After three years of relentless buildup, it’s time to critique Arch Manning’s first Saturday as the undisputed face of college football.

• I thought his Warby Parker commercial was excellent. Amusing concept, perfectly executed (“I think it was the glasses.”)

• The Vuori ad was kinda boring, but he did show off both good charisma and pocket presence.

• He only had two lines in the Raising Cane’s ad (his dad really dominated this one), but delivered them perfectly.

As for his actual football game against Ohio State?

No point sugarcoating it. He mostly stunk.

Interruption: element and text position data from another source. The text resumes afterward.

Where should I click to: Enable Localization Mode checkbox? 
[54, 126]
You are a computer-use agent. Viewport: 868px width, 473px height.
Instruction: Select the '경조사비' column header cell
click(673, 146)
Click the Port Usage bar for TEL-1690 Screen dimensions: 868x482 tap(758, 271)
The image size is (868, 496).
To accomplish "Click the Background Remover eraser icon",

Arch Manning didn’t ask to be hyped up more than any two-game college starter in the history of the sport, but it was unavoidable with that last name. His long-awaited moment in the sun against the Buckeyes was always going to be placed under the world’s most powerful microscope and dissected into a million tiny pieces.

But it didn’t require an advanced degree in football to analyze this one. Only a couple of late deep balls, one of them on a last-ditch touchdown drive, kept this from being an all-out disaster. The Longhorns lost 14-7 to the defending national champs, and Manning finished with a 108.6 passer rating, just below FIU’s Keyone Jenkins and Charlotte’s Conner Harrell among QBs who’ve completed their first games.

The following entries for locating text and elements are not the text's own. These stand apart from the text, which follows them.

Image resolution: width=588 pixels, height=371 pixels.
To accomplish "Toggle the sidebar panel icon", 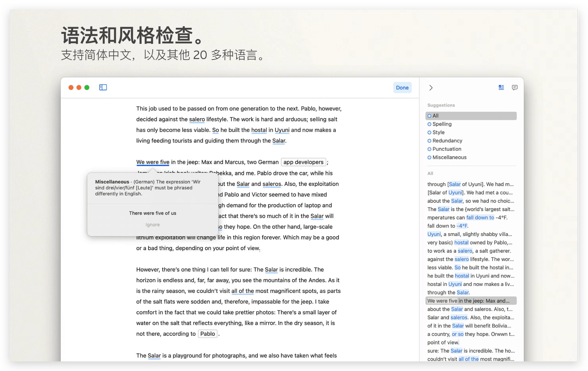I will coord(103,87).
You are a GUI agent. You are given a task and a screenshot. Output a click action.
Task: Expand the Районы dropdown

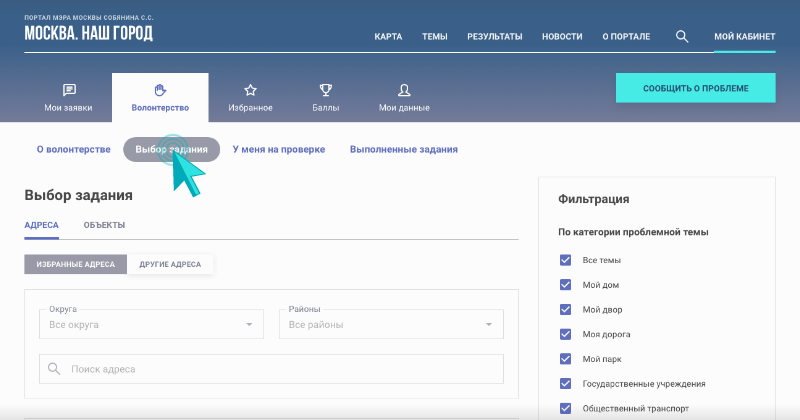point(390,324)
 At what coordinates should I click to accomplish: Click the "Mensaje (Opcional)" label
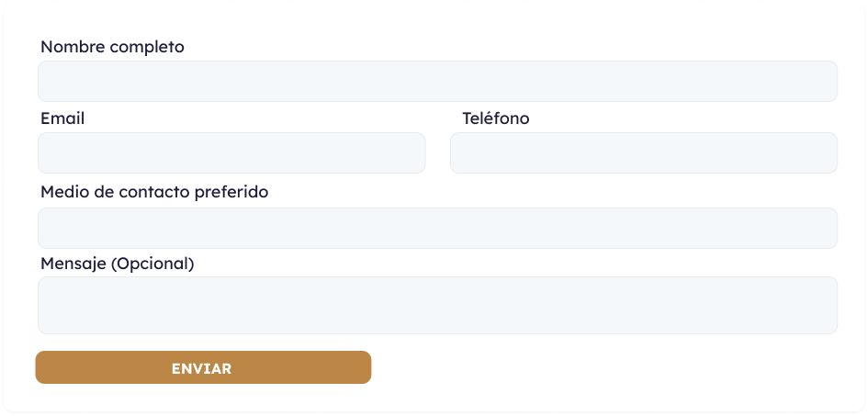point(118,264)
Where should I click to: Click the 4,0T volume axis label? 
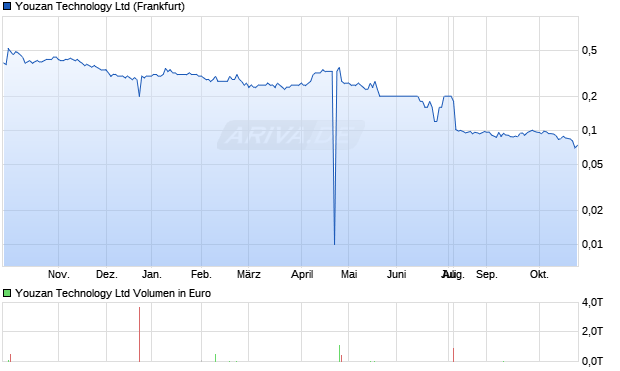[x=592, y=303]
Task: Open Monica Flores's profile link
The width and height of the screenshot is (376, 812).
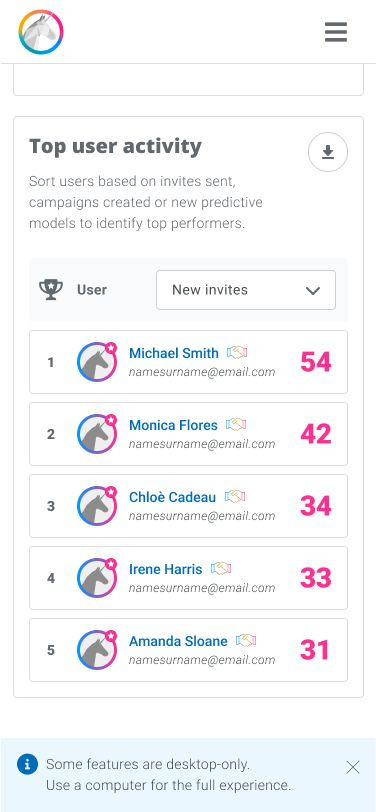Action: coord(173,425)
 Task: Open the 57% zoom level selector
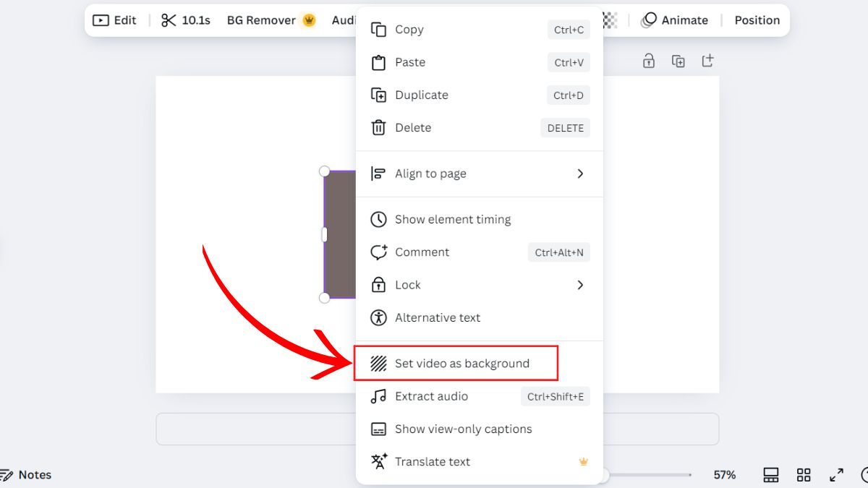(x=724, y=475)
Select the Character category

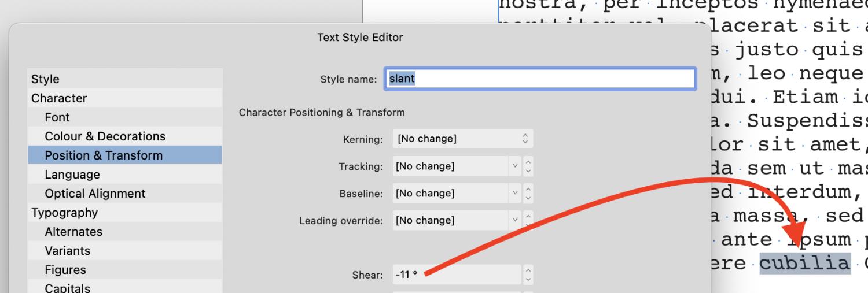tap(59, 98)
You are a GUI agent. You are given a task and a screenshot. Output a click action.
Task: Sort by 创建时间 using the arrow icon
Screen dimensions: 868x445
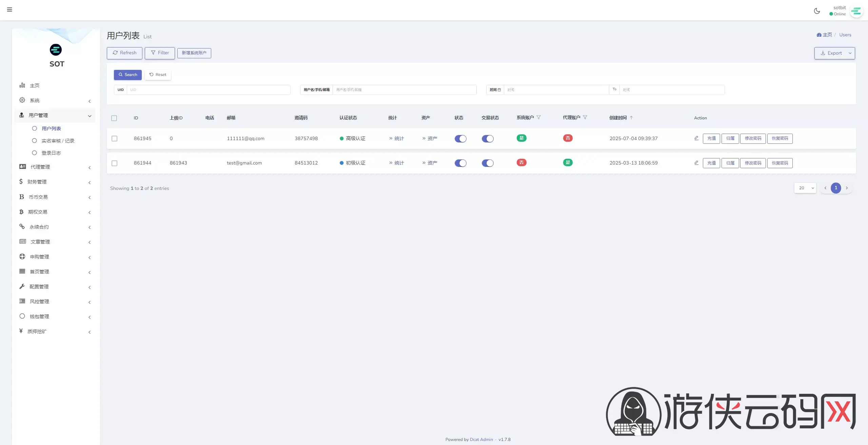tap(631, 118)
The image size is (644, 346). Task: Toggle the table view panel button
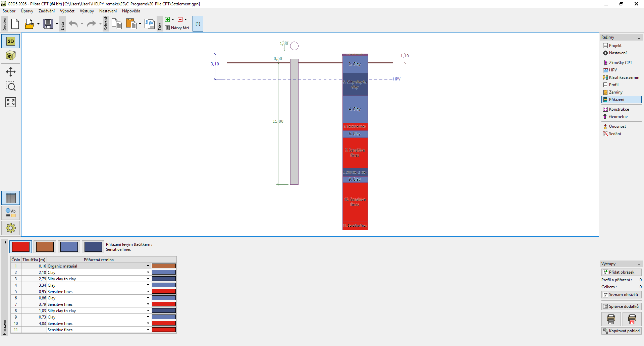tap(10, 198)
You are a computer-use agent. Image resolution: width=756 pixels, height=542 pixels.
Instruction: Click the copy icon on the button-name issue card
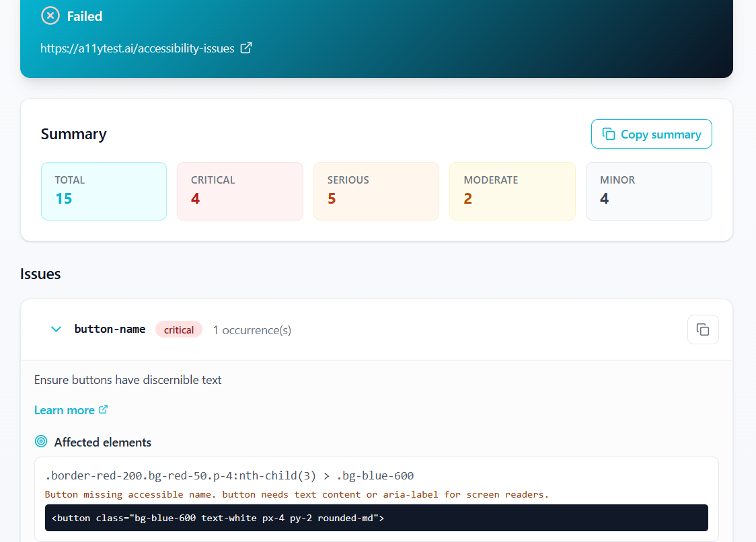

I’m generally uncomfortable ripping a college athlete, even in the NIL era. But Manning has already been covered like a 10-year NFL starter for some time. And Saturday on Fox, he appeared in as many commercials as Peyton and Eli. The backlash was going to be unavoidable even if he’d thrown for 350 yards but lost.

From his very first throw, when he rolled out and threw a pebble-hopper to open receiver DeAndre Moore Jr., it was evident something was off. Manning seemed either nervous under the spotlight, spooked by the Buckeyes’ pass rush or both. Throwing at receivers’ feet became a recurring theme.

Major credit goes to Ohio State’s defense in its first game under new coordinator Matt Patricia. The secondary disguised its coverages, blanketed the deep field and forced Manning to mostly throw short passes.

At halftime, Manning was 5-of-10 for 26 yards.

It didn’t help that Texas couldn’t run the ball either. Perhaps not surprising given the Horns are replacing four offensive line starters. On the defining play, Manning’s failed fourth-and-goal sneak from the 1-yard line with a chance to tie the game, even Jalen Hurts himself would have come up short on a tush push.

And then it went from bad to worse, with Manning throwing a ball into coverage that got picked off, followed by the Buckeyes going up 14-0 early in the fourth quarter.

To Manning’s credit, he finally got his feet under him shortly after that. He got Texas to the 9-yard line, where a fourth-down throw to the end zone really should have been caught by receiver Parker Livingstone. It was neither the first nor last time his receivers let him down with a drop.

And that was just the prelude to Manning’s one fantastic drive, throwing a 28-yard completion to Ryan Wingo and later a 32-yard touchdown to Livingstone with 3:28 left. The gurus who anointed Manning a future No. 1 pick coming out of the womb looked like they might be redeemed. Especially when Texas got the ball back again with 2:26 left and Manning made a big-time 30-yard throw to tight end Jack Endries.

But Manning’s very next throw was another short-hopper. On third-and-5, he threw behind a wide-open Wingo. And then, in fitting fashion, the game ended with Manning about to be sacked, completing a desperation pass well short of the down marker.

Final stat line: 17-of-30 for 170 yards, one touchdown and one pick.

And now I will give the requisite caveat: Try not to overreact to one game. Plenty of teams have dropped their opener and gone on to have a great season. And plenty of QBs have shaken off a rough outing and gone on to greatness.

But Arch is not a normal QB who will enjoy a normal leash. Few will soon forget him laying an egg in the first meaningful start of his career. The guy is now into his third season of college football, and his most impressive accomplishment to date has been … beating Mississippi State last year?

Beating Ohio State was never going to be easy. But for all the acclaim, I still would not have predicted his best performance Saturday to come in a glasses ad.